DIRECT.CD ­— Pendant plusieurs années de conflit dans l’Est du pays, des dizaines de milliers de femmes ont été victimes de viols commis par les multiples groupes armés, la plupart en complicité avec le Rwanda et l’Ouganda. Voici les témoignages glaçants des victimes de ces horreurs indescriptibles.

Le journal français “Libération” a recueilli des témoignages fin octobre à Bukavu, dans l’Est de la R.D.C.

SERAPHINE

« Je m’appelle Séraphine. J’ai 36 ans. Je viens de la ville de Shabunda. Un jour, voilà un an, alors que j’étais partie dans les champs chercher à manger pour ma famille, des miliciens Maï-Maï (guerriers traditionnels alliés au gouvernement de Kinshasa, Ndlr) m’ont emmenée dans la forêt avec d’autres femmes, ils nous ont gardées pendant un mois, ils venaient nous violer chaque fois qu’ils le voulaient. Ensuite, ils allaient faire leur business et puis ils revenaient nous prendre de force. Les viols se déroulaient en public, devant tout le monde.

I1 est arrivé que je sois violée dix fois dans la même journée. Certains nous frappaient, ils nous avaient pris nos habits, car ils pensaient qu’en étant nues, nous n’oserions pas nous échapper. Nous avons subi de nombreuses blessures corporelles. Certaines, comme moi, ont eu des problèmes de vessie. D’autres avaient des blessures vaginales ou dans l’utérus. J’ai entendu dire qu’après les viols des hommes leur tiraient dans le vagin avec leur fusil. Je sais aussi que d’autres femmes qui ont refusé d’être violées ont été tuées à coups de machette.

Finalement, au bout d’un mois, nous sommes parvenues à nous échapper. Les Maï-Maï nous ont envoyées dans un village pour aller chercher à manger. Même si nous étions pratiquement nues, avec seulement une culotte, ont en a profité pour demander de l’aide. Des médecins nous ont emmenées à Bukavu pour nous traiter et nous donner a manger.

J’avais perdu beaucoup de poids et j’étais toujours très nerveuse. Maintenant, je me sens mieux. Mon mari sait ce qui s’est passé. Il m’a consolée, il dit que ce n’était pas ma faute. Mais, je ne sais pas si je dois avoir peur de retourner à Shabunda. Les hommes qui m’ont violée ont le contrôle de la zone. Je ne crois pas qu’ils seront punis. Ils ont des armes, ils ont des munitions ».

UVILA

« Je m’appelle Uvila. J’ai 15 ans. Je suis orpheline, alors j’habite chez des voisins. Un jour, la maman m’a demandé d’aller chercher de la farine de maïs. Je suis rentrée la nuit, après 18 heures. En chemin, j’ai croisé des militaires du Rcd (Rassemblement congolais pour la démocratie, rebelles alliés au Rwanda, Ndlr).

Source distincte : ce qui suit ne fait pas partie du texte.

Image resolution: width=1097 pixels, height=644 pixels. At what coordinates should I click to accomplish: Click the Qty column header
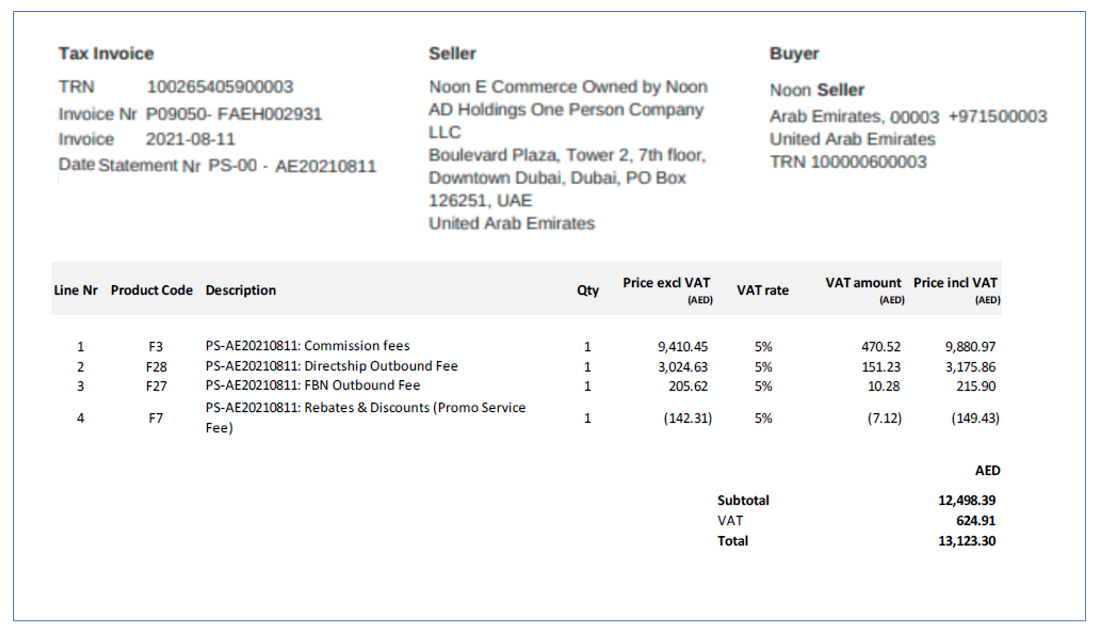click(588, 290)
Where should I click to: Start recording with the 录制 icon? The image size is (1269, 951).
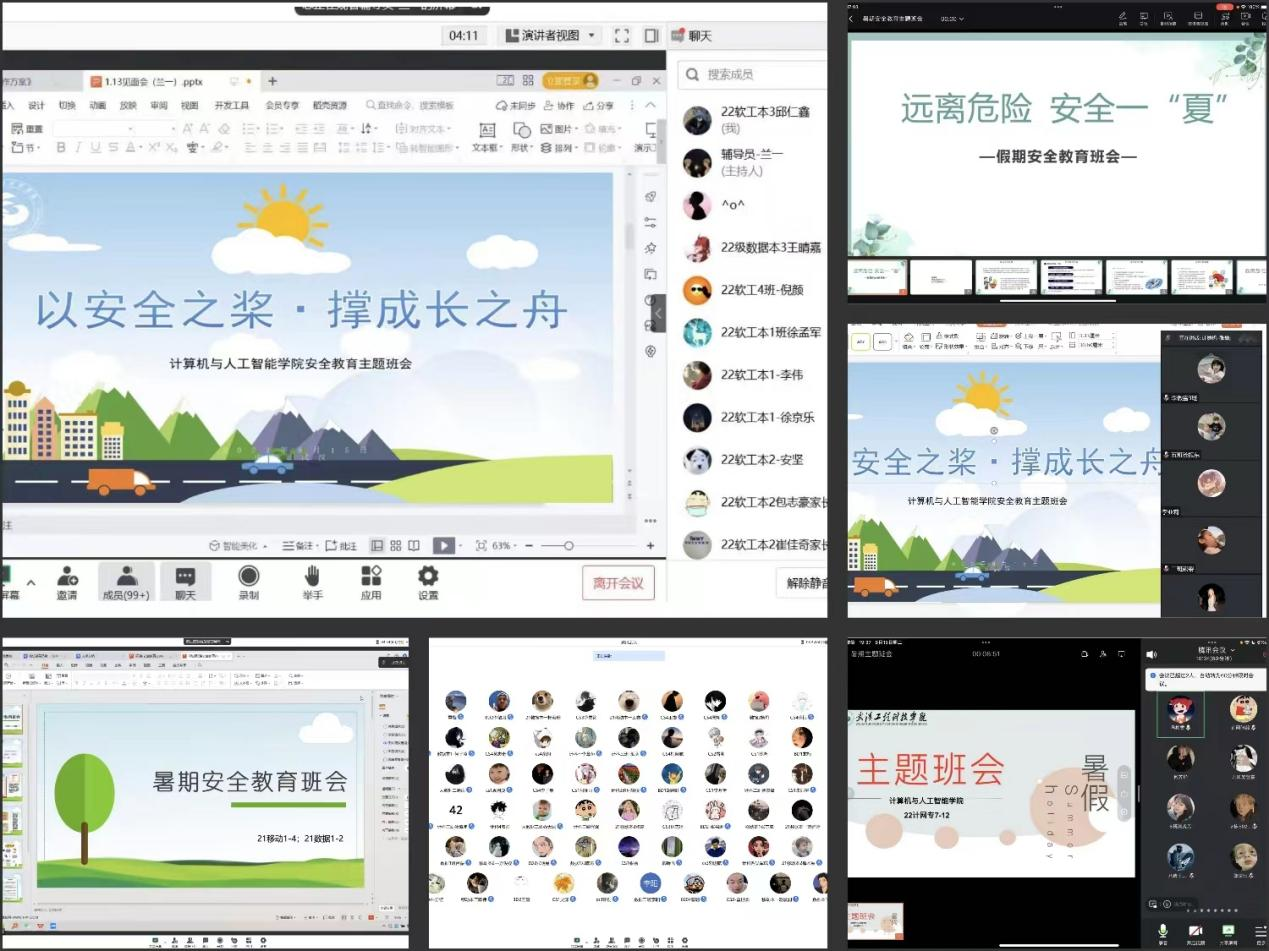point(248,582)
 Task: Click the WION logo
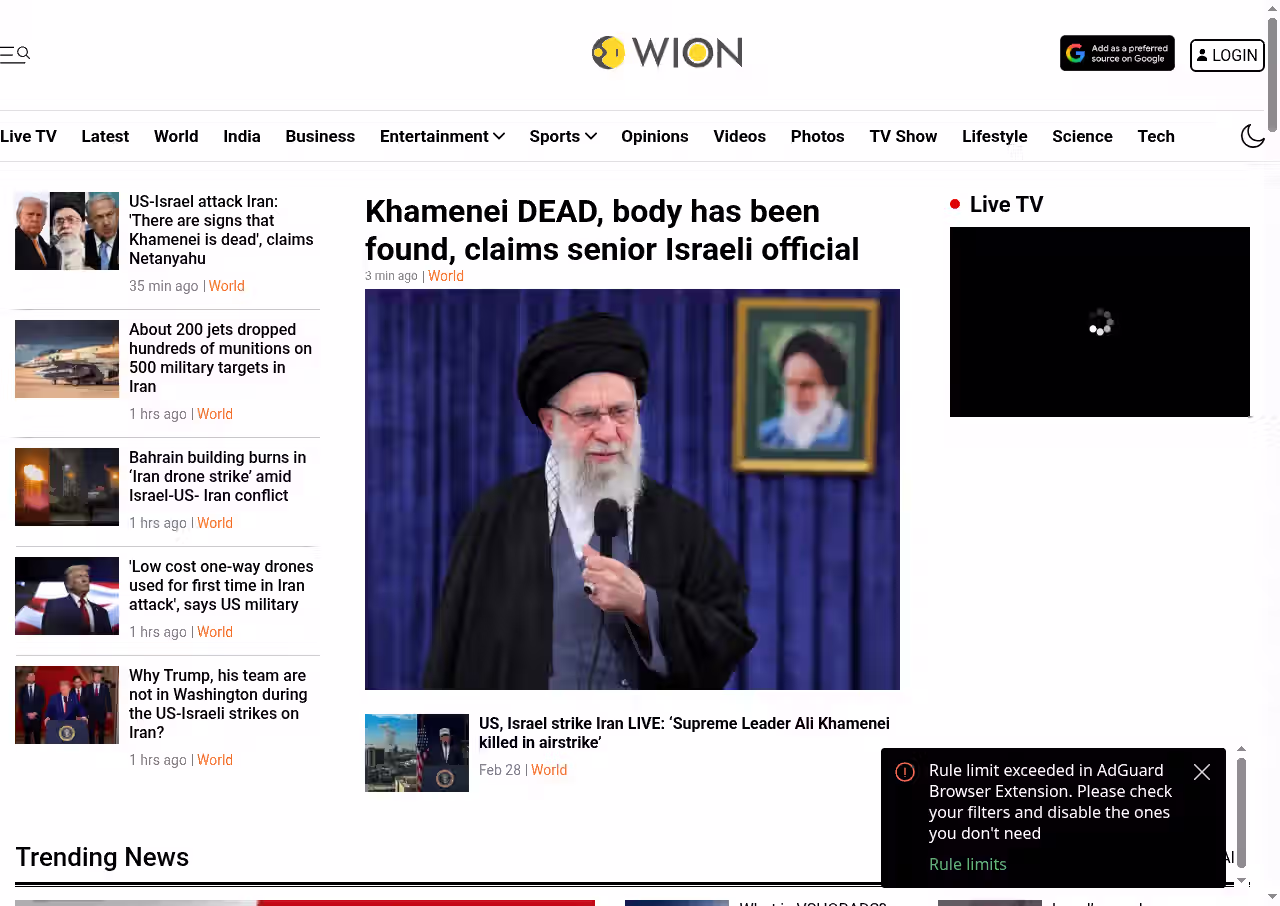pos(667,52)
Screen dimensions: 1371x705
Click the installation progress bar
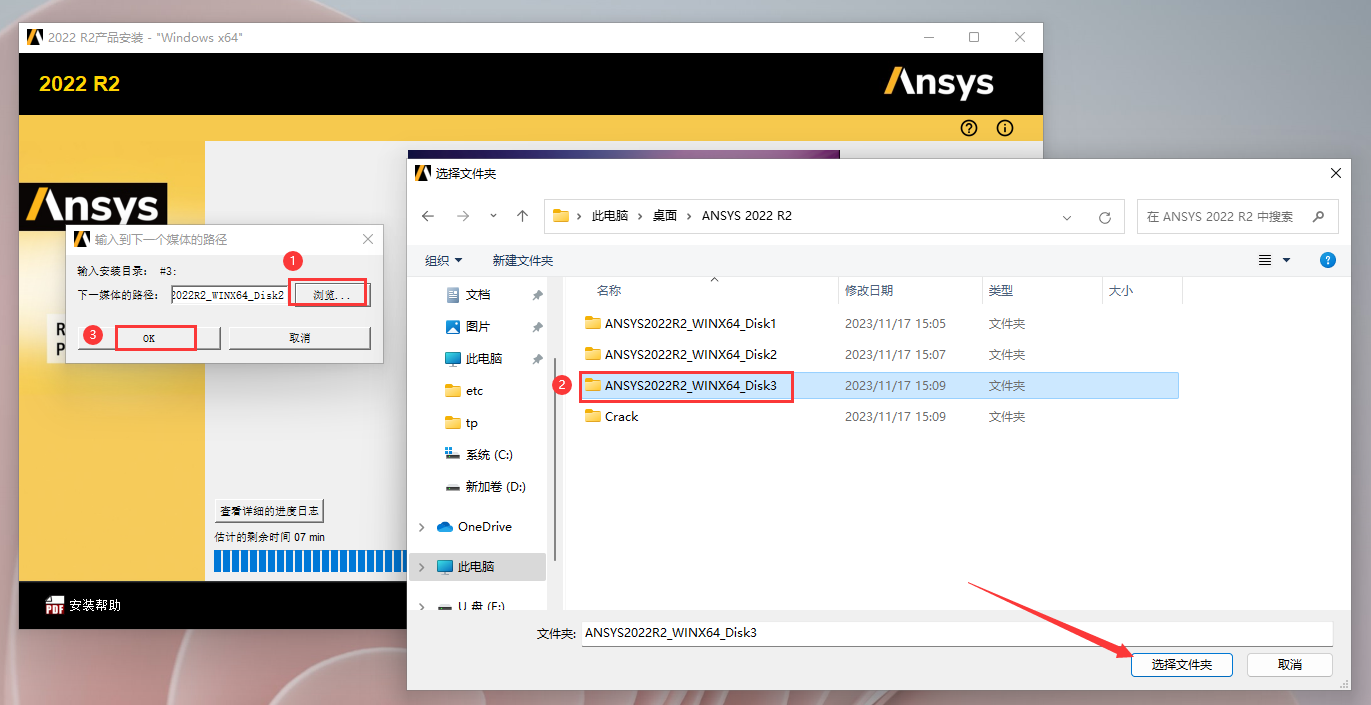point(310,560)
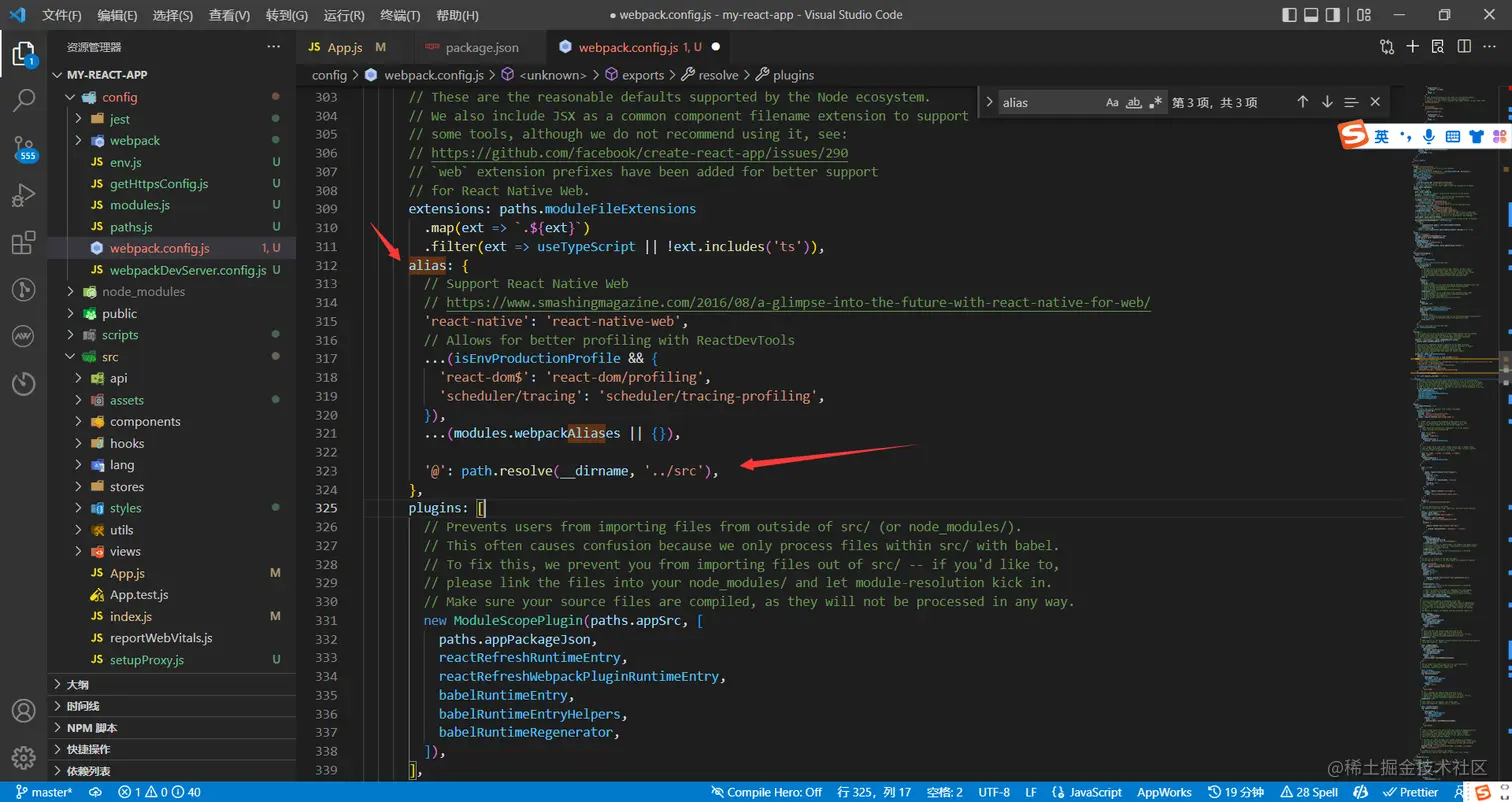Expand the node_modules folder

pyautogui.click(x=143, y=292)
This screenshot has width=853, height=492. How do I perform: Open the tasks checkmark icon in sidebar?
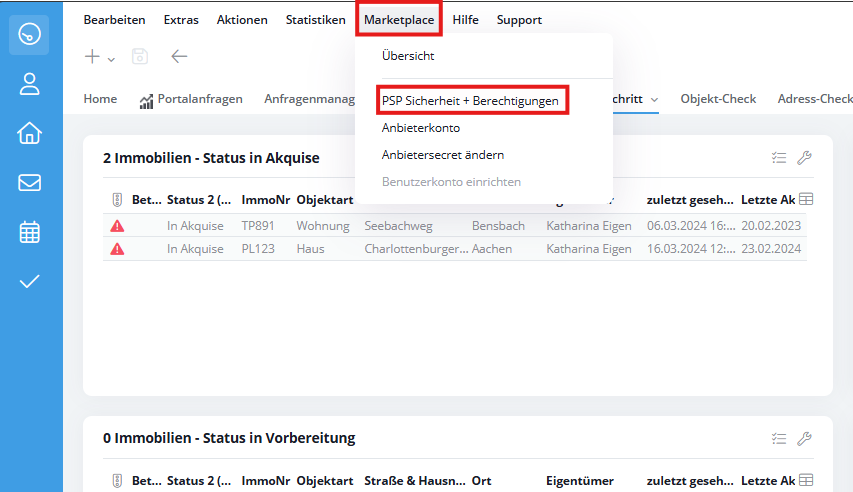[30, 281]
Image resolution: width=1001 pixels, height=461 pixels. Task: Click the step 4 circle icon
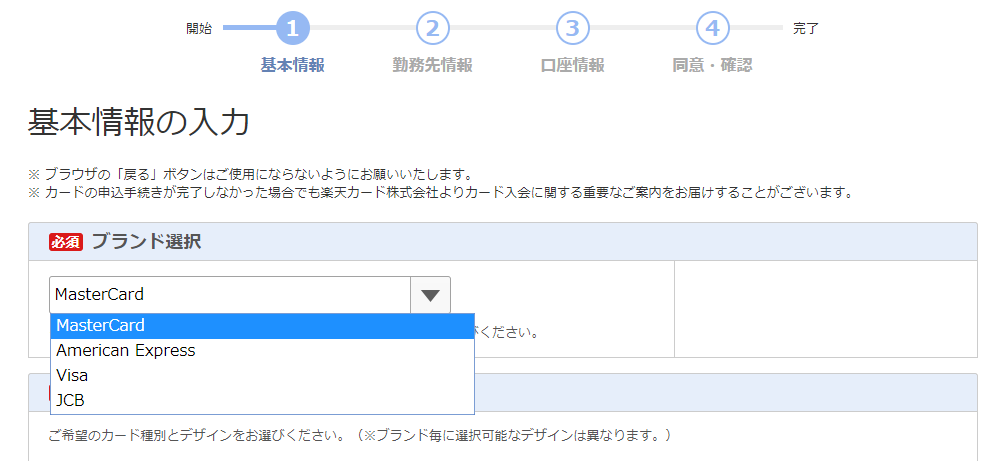click(x=712, y=28)
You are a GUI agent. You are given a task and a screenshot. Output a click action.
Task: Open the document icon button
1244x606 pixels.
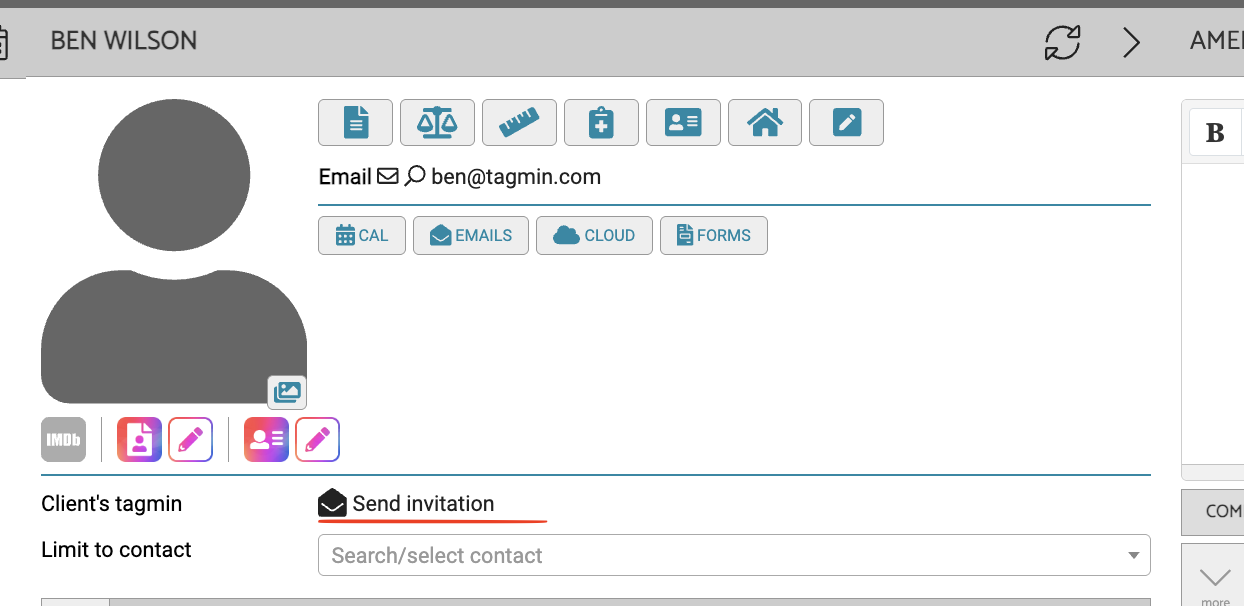click(355, 123)
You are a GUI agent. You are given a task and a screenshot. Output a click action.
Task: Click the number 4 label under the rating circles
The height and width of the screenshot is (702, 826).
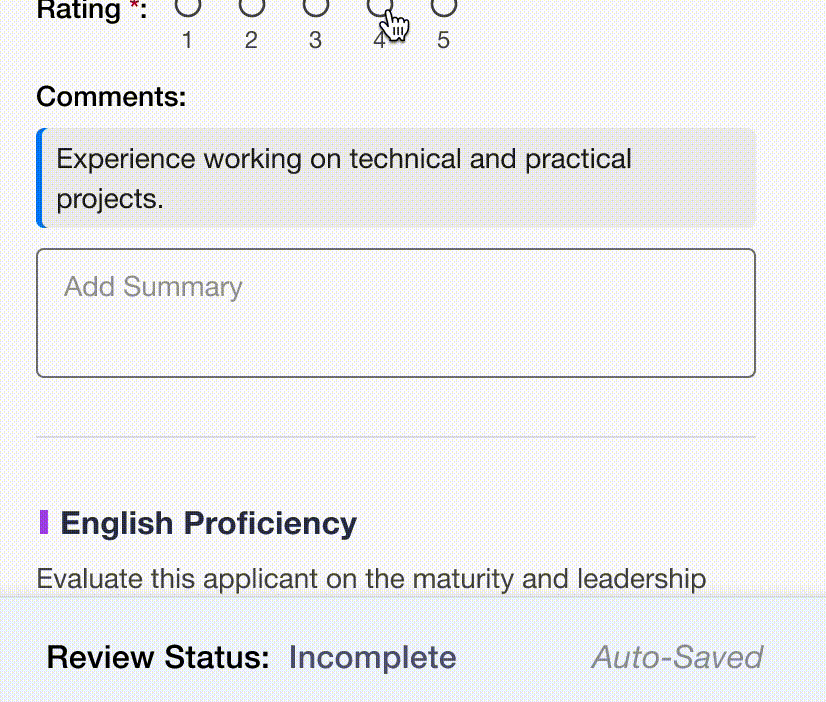(x=379, y=40)
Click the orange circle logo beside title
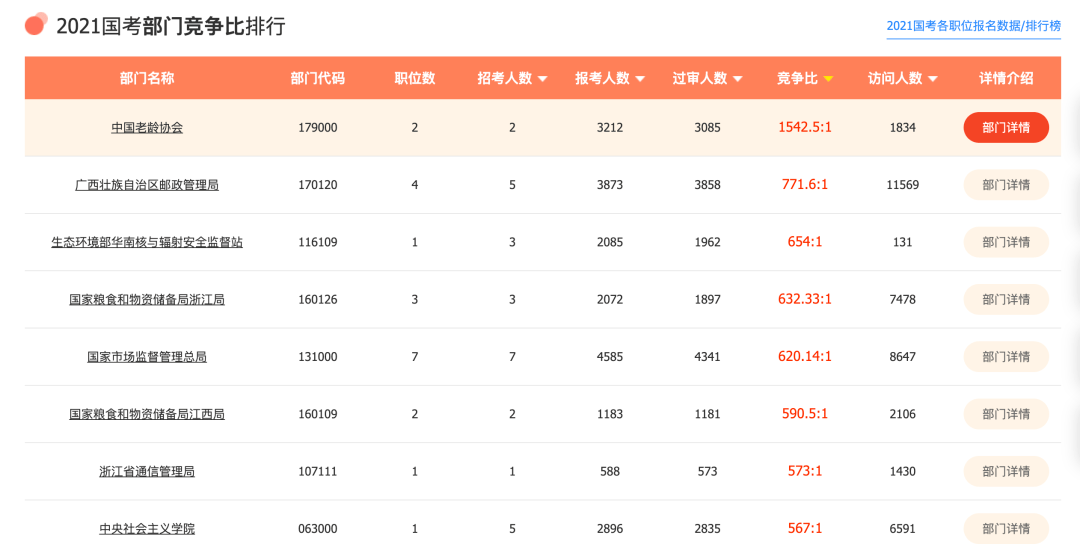 [x=36, y=24]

Ils m’ont demandé de me déshabiller. Ils étaient quatre. Ils m’ont tous violées. Ils ne m’ont pas parlé. Ils se disaient seulement, les uns aux autres vas-y, c’est ton tour, vas-y. Après, je ne pouvais pas marcher. Je pleurais. Un groupe de femmes m’a trouvée là. L’une d’entre elles m’a amenée chez elle. J’y suis restée deux jours avant qu’elle me raccompagne chez moi. Aujourd’hui, j’ai toujours des douleurs au ventre et mes règles se sont arrêtées depuis ce jour-là.

Ca s’est passé juillet. Je me sens toujours très fatiguée. Je n’ai pas assez d’énergie pour travailler dans la maison. Je suis troublée. Je ne sais pas comment expliquer ce qui se passe. Peut-être que ces hommes avaient une maladie et qu’ils m’ont contaminée. Ma vie a complètement changé ».

CHARLOTTE

« Je m’appelle Charlotte. J’ai 20 ans. Je vis dans le quartier de Bagira, dans les collines, juste en dehors de Bukavu. Les Interhamwe (milices hutu rwandaises extrémistes) vivent dans les collines de face sont venus attaquer plusieurs maisons début octobre. Quand ils sont entrés chez moi, ils m’ont tout suite vue. Ils m’ont des déshabillée de force. Sous la menace de couteaux, ils m’ont couchée par terre et un hommes m’a violée. Un autre s’apprêtait a me prendre de force aussi.

Mais, quelqu’un fait sonner la cloche l’église pour alerter les voisins. Alors les Interhamwe ont décidé de partir. Ils ont pris tous nos vêtement et m’ont forcée à les porter pour eux. J’ai passé une nuit dans la colline. Là, les militaires ont commence à se disputer pour moi, et le commandant m’a dit de partir, car je provoquais 1a confusion. Maintenant, je dors plus chez moi, car ils ont menacé de revenir ».